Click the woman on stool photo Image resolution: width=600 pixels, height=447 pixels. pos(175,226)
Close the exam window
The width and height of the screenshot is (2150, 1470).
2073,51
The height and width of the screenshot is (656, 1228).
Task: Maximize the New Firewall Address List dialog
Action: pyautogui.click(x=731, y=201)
—————
## Task
Lay out the items above as a Markdown table with the columns "No." and "Item," giving each non-blank line its own row with its number.

## Solved exercise
| No. | Item |
|---|---|
| 1 | Click the woman on stool photo Image resolution: width=600 pixels, height=447 pixels. pos(175,226) |
| 2 | Close the exam window |
| 3 | The width and height of the screenshot is (2150, 1470). |
| 4 | 2073,51 |
| 5 | The height and width of the screenshot is (656, 1228). |
| 6 | Task: Maximize the New Firewall Address List dialog |
| 7 | Action: pyautogui.click(x=731, y=201) |